The generals complain about excessive financial oversight. They have only themselves to blame as it is set to become even more onerous
By Ajai Shukla
Business Standard, 24th Oct 12
A wide-ranging audit by the defence ministry’s official auditors, the Controller of Defence Accounts (CDA), has sharply criticised the mismanagement of funds by the army’s senior-most commanders. Former army chief (and now anti-corruption crusader) General VK Singh, and the current army chief, General Bikram Singh, are amongst those that the CDA incriminates in financial mismanagement.

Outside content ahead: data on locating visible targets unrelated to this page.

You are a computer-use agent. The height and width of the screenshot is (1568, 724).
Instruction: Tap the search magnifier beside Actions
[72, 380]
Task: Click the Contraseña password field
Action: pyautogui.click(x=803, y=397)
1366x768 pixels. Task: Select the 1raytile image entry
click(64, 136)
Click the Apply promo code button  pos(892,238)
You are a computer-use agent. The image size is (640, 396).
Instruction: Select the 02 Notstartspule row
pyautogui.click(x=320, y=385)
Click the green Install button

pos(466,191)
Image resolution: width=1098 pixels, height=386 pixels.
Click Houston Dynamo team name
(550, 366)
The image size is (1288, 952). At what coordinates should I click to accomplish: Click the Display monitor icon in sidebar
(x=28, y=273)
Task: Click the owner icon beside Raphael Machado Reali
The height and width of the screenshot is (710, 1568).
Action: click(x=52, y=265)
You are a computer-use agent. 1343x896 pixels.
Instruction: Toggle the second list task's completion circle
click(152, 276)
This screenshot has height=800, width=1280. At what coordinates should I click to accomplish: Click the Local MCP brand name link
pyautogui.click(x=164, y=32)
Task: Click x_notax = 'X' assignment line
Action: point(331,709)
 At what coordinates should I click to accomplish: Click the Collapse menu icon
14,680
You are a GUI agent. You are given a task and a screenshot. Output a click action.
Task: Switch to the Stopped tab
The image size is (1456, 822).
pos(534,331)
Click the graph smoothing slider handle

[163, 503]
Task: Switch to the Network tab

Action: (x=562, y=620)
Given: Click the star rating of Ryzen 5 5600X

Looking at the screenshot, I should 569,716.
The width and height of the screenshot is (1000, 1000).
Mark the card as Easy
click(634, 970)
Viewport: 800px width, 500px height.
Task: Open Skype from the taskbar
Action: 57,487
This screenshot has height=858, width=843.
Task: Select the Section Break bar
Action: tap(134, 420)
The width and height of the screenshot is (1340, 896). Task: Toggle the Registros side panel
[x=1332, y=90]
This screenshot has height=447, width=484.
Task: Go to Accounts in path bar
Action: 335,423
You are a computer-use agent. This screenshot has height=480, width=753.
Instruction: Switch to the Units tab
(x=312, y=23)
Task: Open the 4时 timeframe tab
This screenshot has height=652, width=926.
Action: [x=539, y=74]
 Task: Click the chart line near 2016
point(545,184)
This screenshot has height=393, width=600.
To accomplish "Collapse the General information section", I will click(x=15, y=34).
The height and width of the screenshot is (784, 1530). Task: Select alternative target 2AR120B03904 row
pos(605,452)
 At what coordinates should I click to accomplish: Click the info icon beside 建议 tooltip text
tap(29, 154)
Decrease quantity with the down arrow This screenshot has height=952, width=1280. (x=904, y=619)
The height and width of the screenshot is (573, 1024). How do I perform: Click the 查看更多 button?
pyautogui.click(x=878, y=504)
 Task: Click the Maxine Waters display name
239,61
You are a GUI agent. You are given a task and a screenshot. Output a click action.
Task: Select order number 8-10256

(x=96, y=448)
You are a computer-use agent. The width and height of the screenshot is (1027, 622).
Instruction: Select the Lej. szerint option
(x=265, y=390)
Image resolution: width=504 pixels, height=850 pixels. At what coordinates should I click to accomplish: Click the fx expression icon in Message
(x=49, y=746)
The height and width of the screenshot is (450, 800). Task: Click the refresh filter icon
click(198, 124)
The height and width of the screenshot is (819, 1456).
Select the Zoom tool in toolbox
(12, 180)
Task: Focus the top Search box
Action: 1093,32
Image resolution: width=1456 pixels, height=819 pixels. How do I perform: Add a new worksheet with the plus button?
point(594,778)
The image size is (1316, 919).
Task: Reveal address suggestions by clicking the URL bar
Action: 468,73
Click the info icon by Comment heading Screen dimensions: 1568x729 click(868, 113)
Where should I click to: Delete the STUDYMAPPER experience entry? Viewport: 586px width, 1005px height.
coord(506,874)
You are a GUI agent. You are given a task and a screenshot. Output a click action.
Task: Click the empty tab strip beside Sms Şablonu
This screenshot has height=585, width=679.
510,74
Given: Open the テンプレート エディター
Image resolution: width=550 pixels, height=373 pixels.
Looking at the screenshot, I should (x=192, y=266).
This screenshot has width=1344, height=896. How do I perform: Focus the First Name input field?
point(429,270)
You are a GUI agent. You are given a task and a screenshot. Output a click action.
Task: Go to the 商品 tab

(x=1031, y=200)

Defence Minister AK Antony has responded by curbing the financial powers of army commanders. These generals must now clear proposed purchases from a Financial Advisor (FA), who will be a civilian official in the MoD. The army often complains about excessive financial oversight; now this is set to become even more onerous.
Business Standard has reviewed a copy of the CDA’s audit report, which has not been made public by the MoD. The MoD and the army both declined to comment on the report and its fallout.
The audit relates to special funds allocated to the army’s six theatre commanders, including money that they can expend under the Army Commander’s Special Financial Powers (ACSFP) for “urgent procurement in situations of operational urgency”. This is not the first time that mismanagement of these funds by senior generals has been flagged. In 2008, then army chief General Deepak Kapoor allegedly scuttled a probe into his expenditure of these funds during his tenure as northern army commander. Kapoor’s famously upright successor, Lt Gen HS Panag, who initiated the probe, was summarily shifted from northern command to central command.
The defence minister had backed General Kapoor in 2008, but this time Antony himself has ordered the CDA, the MoD’s apex accounting and audit body, to audit the expenditure of special funds by the army’s theatre commanders. The northern army commander, engaged in year-round operations, has the largest annual budget of Rs 125 crore. The eastern army commander gets Rs 50 crore per annum. The western, south-western, central and southern army commanders get Rs 10 crores each.
Operationally committed commands also get “General Service funds”, meant for generating military intelligence. These funds, which amount to tens of crores, are not subject to any audit.
General Bikram Singh, the current chief, and his predecessor General VK Singh, both commanded the eastern army during the period that the audit covers: 2009-2010 and 2010-2011.
The CDA audit, which covers 55 financial transactions, reports violations to the tune of Rs 103 crores. Worryingly, this might be just the tip of the iceberg. The audit report notes that, “None of the Army Commanders have furnished complete data on the total number of cases where delegated financial powers were exercised by them under various heads. They have forwarded data relating to those sanctions only which costed Rs 50 Lakh and above.”
The vast majority of irregularities relate to the Northern Command. Bizarrely, the purchase of milk forms a major component of the auditors’ objections. But the CDA has also pointed to the purchase of items from “trading firms/agents instead of directly from OEM vendors,” in violation of army regulations. The audit report also notes that the supply of these items is delayed “in practically all cases.” This, according to the report, “substantially defeated the objective for which these (financial) powers were delegated to command HQrs (headquarters).”
The CDA audit notes the fact that the failure of regular military procurement channels often forces army commanders to make emergency purchases under special financial powers. It states that, “If stores are made available in time, it would not be necessary for Army Commanders to exercise these powers.”
Defence experts point out that the army’s logistics system remains a relic of the 1950s and 1960s, when few supplies were available in remote border areas. The tradition of central, rather than local, logistics still continues, even though areas like Ladakh and Arunachal Pradesh now have significant local infrastructure.